Which brings me to my annual pronouncement.  If you ever feel something odd going on with your heart, CALL 9-1-1 IMMEDIATELY.  While Superventricular Tachycardia is not life-threatening in and of itself, the heart is a muscle.  Like any other muscle, overuse can lead to strains, sprains and tears... and you do NOT want to sprain your heart.  While I was lucky in that everything that could have possibly gone my way during the event (people around, ambulance in the area, hospital very close by, etc etc etc), did go my way, it doesn't take much of an imagination to see where so many things could have gone differently.  The heart isn't something to take lightly... if it doesn't work, You ARE DEAD.  There's no such thing as "toughing out" a heart attack.  Call for help. 

The Pond doesn't have enough readers to lose one.

Posted by: Wonderduck at 06:56 PM | Comments (7) | Add Comment
Post contains 1141 words, total size 7 kb.

1 Man, that sounds terrifying.

Please continue being alive, friend.

Posted by: GreyDuck at October 25, 2011 09:23 PM (TSLd+)

2 Glad you pulled through. I enjoy your descriptions of anime.

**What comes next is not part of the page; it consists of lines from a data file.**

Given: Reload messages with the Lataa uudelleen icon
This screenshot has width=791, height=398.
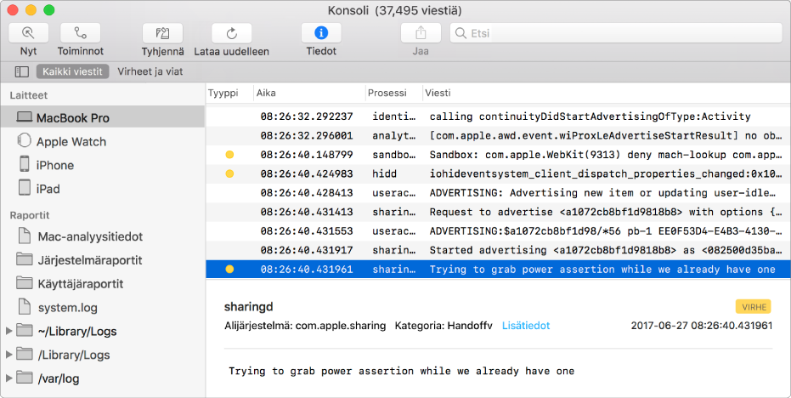Looking at the screenshot, I should tap(232, 33).
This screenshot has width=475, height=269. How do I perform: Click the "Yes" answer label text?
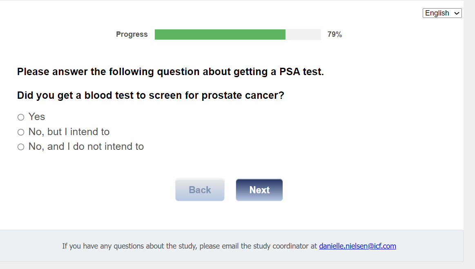pyautogui.click(x=37, y=117)
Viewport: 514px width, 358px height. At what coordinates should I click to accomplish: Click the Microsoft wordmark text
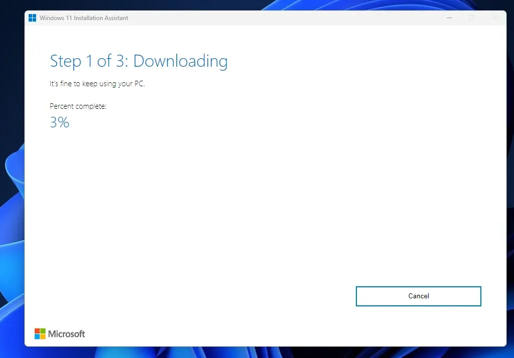[x=67, y=334]
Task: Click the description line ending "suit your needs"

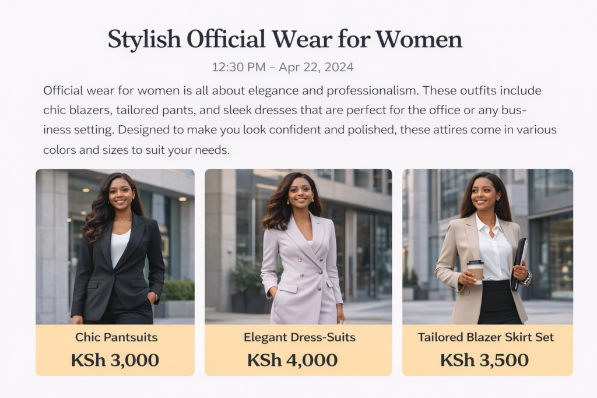Action: click(137, 150)
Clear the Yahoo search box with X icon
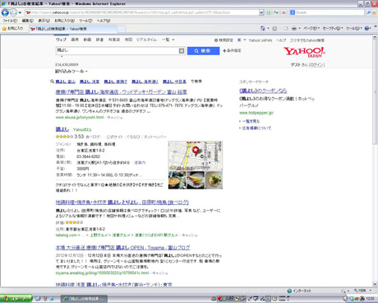 [x=182, y=51]
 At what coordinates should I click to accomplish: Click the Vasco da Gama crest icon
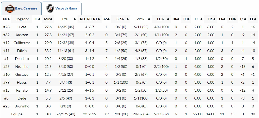pos(50,8)
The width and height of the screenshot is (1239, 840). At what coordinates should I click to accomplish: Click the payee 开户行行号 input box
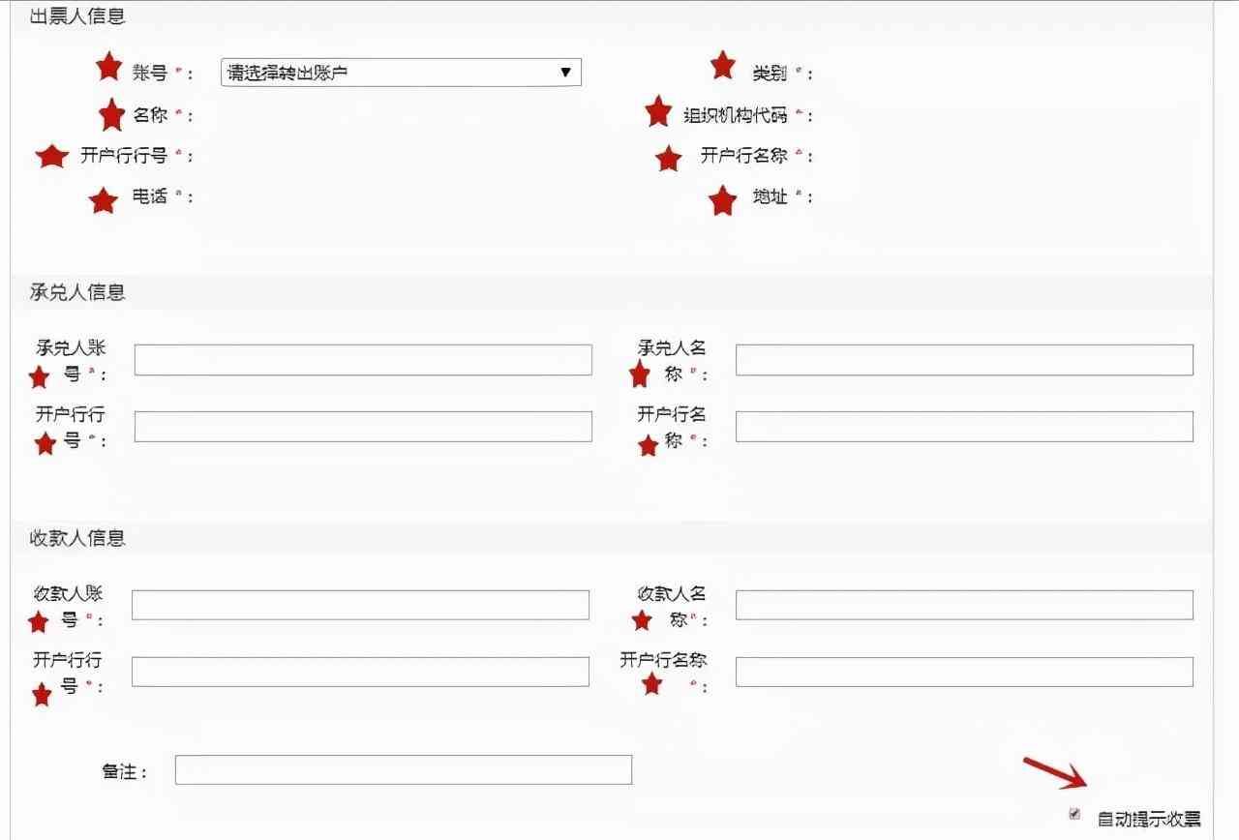pyautogui.click(x=361, y=671)

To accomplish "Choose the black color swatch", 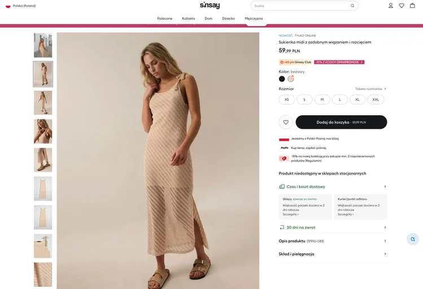I will [x=282, y=79].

There must be way different IV doses used for potassium and magnesium. I get those two put into my normal saline IV three times per week. All they do is slow the pump down, from about 500mL/hr to 450 or so. I've never noticed any pain when they put them in.

(My case is tumor removed, chemotherapy and radiation therapy, and now, finally, on the upswing with just hydration therapy. My job is to grow a new throat and keep it healthy. Working just fine, if only I could eat.)

Posted by: Engineer Bob at October 25, 2011 10:11 PM (MLS8L)

3 Bob, in my case the magnesium was fine.  It may as well have been cotton candy and unicorn farts (but I repeat myself).  As I remember it, however, the potassium was a separate stick from the IV drip, not added to the saline. 

I may misremember, as it was six years ago and I was terrified.  Plus the White Sox were winning the World Series, which just made being in a hospital that only had four channels on the TV even more horrible. 

Thanks for kind words, Bob... keep up the good fight, there's a slice of cheesecake waiting for you.

Posted by: Wonderduck at October 26, 2011 07:37 AM (o45Mg)

4 That "potassium" was really zombie juice.  Welcome to the ranks, undead brother.

Posted by: Pixy Misa at October 27, 2011 04:50 AM (PiXy!)

5 Braaaaaaaaaaaaaaaains...

Posted by: Wonderduck at October 27, 2011 11:37 AM (OS+Cr)

6 Some of those chemicals are crazy.  Like when you lie down for an MRI, and the tech sticks the needle in your arm to inject contrast, and _then_ tells you "you may feel like you've wet yourself."  And doggone if that's not what it feels like.
I don't even want to know what's going on there.

Posted by: Rick C at October 28, 2011 11:13 PM (VKVOz)

7 RickC, back when I was a student at Duck U (as opposed to working there), I managed to split the surface of one of my kidneys performing a stage fall (landed wrong, my elbow went into my side).  The next morning, I woke up in what could only be called blinding pain and I was... well... there was blood involved in the morning ablutions.  Not fun.

As you can imagine, I went to the hospital and they gave me a MRI.  While the contrast felt... odd... in my arm, it didn't make me feel like I had wet myself.  The weird thing was that they told me to keep my arm straight and extended above my head as the contrast flowed in.  They even strapped my wrist down to keep it from moving.

By the time the whole MRI was done, well over an hour later, my shoulder refused to work because of the way they'd tied it down.  The arm just... dangled.  Weirdest feeling ever.